Angesichts der erneuten Verluste der Commerzbank fordert Links-Fraktionschef Oskar Lafontaine eine Verstaatlichung der Großbank. Die mit staatlicher Finanzhilfe gestützte Commerzbank hat das erste Quartal des Jahres mit tief roten Zahlen abgeschlossen: Der Verlust betrug zum Jahresauftakt 861 Millionen Euro, wie das vom Staat gestützte Institut am Freitag (8. Mai) in Frankfurt mitteilte. Der Grund seien weitere Belastungen aus der Finanzkrise und Integrationskosten für die jüngst übernommene Dresdner Bank gewesen. "Die Verluste der Commerzbank zeigen, dass der Weg der Bundesregierung, der Commerzbank 18 Milliarden zur Verfügung zu stellen, ohne sich die Kontrolle zu sichern, falsch ist", so Lafontaine.

Eine Verstaatlichung nach dem Vorbild Schwedens würde nach Auffassung von Lafontaine sicherstellen, dass die Commerzbank nicht länger Geschäfte außerhalb der Bilanz tätigen und durch Geschäftstätigkeit mit Steueroasen in krimineller Weise zur Steuerhinterziehung beitragen könne.

"Darüber kann der Staat die Kreditversorgung der Wirtschaft sicherstellen und dafür sorgen, dass die Zinssenkungen der Zentralbank an die Kunden weitergegeben werden", so Lafontaine.

Die Commerzbank schloss das erste Quartal deutlich schlechter ab, als Analysten erwartet haben. Ein Vergleich mit dem Vorjahresquartal ist nach dem Zukauf der Dresdner Bank schwierig.
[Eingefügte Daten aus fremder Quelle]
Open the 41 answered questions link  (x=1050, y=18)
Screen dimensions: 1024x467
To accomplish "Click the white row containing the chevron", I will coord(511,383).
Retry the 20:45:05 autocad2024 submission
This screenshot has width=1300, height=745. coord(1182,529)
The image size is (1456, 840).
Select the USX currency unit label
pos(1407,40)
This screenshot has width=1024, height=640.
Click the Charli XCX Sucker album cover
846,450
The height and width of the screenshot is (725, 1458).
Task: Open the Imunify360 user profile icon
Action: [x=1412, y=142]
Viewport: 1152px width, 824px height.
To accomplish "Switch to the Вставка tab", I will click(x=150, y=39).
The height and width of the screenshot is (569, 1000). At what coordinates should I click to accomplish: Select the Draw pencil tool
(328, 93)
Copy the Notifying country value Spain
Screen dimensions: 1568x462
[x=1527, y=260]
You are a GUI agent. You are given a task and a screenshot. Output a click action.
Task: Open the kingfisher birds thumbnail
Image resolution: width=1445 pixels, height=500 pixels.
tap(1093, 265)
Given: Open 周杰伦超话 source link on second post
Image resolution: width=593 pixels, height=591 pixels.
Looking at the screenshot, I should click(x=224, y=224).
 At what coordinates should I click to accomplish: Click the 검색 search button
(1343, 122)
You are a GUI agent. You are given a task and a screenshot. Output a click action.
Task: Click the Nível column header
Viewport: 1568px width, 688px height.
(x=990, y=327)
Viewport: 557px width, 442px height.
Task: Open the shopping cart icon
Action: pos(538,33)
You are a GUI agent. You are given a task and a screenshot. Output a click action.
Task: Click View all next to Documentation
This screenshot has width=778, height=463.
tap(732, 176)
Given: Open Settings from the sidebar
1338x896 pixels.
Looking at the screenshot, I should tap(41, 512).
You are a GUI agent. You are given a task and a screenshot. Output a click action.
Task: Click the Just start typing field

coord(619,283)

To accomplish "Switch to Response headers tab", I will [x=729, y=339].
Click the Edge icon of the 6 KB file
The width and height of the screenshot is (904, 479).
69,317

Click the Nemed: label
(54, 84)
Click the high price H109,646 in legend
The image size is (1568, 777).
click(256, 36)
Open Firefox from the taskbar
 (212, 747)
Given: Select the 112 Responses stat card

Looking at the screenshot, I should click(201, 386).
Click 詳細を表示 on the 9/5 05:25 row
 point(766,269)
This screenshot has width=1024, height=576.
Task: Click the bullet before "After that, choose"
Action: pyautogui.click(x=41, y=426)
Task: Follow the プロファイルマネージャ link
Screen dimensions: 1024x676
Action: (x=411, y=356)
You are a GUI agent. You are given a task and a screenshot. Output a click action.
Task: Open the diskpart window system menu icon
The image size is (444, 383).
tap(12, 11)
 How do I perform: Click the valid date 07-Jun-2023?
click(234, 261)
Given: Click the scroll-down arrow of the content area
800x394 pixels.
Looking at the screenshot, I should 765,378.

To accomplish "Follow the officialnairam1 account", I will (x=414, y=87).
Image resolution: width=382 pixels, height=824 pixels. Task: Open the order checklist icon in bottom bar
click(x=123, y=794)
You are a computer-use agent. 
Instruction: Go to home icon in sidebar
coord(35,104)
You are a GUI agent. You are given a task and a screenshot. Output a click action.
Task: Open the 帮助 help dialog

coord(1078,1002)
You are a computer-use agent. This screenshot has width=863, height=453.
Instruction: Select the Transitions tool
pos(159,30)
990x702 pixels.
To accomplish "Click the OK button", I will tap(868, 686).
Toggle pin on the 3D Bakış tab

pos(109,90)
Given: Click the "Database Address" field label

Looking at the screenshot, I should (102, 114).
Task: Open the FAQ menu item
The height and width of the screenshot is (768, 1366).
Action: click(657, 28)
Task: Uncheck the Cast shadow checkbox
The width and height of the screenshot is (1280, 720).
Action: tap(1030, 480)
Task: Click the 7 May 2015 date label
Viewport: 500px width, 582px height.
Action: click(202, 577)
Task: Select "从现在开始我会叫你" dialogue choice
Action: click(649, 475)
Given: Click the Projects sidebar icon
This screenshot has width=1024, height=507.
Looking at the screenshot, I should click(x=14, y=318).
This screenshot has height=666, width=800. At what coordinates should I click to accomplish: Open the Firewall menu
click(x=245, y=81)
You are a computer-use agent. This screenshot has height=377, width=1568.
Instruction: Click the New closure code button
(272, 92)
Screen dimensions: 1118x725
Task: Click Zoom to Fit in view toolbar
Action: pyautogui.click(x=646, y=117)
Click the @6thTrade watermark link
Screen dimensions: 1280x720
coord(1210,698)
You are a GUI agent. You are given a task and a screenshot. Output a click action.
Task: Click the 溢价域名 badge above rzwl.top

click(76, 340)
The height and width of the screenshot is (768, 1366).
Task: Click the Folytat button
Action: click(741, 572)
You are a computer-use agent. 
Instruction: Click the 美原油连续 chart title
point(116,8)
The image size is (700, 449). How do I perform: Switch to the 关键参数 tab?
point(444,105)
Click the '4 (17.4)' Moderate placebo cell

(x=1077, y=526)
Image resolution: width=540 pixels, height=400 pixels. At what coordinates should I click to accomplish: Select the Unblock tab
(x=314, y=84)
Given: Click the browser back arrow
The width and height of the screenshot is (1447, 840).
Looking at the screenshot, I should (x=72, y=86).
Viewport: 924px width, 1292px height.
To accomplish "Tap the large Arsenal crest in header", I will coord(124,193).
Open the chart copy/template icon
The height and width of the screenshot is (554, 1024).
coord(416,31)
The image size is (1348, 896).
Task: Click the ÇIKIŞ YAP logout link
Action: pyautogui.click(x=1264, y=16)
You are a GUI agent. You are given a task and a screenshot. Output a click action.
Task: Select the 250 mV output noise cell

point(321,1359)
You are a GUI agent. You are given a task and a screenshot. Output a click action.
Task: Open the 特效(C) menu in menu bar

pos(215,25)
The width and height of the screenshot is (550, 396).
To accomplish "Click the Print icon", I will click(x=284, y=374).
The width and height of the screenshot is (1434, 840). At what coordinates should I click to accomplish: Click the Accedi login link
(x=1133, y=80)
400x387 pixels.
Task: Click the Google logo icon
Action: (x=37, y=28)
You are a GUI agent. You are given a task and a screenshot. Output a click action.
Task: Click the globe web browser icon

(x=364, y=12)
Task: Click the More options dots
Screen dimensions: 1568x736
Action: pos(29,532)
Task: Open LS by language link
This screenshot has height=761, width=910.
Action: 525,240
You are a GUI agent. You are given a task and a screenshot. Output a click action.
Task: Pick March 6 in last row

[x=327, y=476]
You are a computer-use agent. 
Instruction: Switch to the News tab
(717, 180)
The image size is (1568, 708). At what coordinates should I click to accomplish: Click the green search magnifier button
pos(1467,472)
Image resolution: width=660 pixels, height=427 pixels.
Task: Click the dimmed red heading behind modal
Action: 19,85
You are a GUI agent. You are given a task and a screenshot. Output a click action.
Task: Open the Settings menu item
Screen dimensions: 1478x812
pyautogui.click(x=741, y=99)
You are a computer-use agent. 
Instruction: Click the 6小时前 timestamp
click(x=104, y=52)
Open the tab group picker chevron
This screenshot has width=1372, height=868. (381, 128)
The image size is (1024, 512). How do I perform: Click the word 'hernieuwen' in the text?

Die damaligen Ergebnisse der Dresdner eingerechnet wäre man Anfang 2008 auf einen Proforma-Gewinn von 236 Millionen Euro gekommen, teilte die Commerzbank mit.

Das operative Ergebnis lag jetzt bei minus 591 Millionen Euro nach einem Gewinn von 470 Millionen Euro im Vorjahr. Dank der staatlichen Hilfe lag die Kernkapitalquote bei 10,2 Prozent.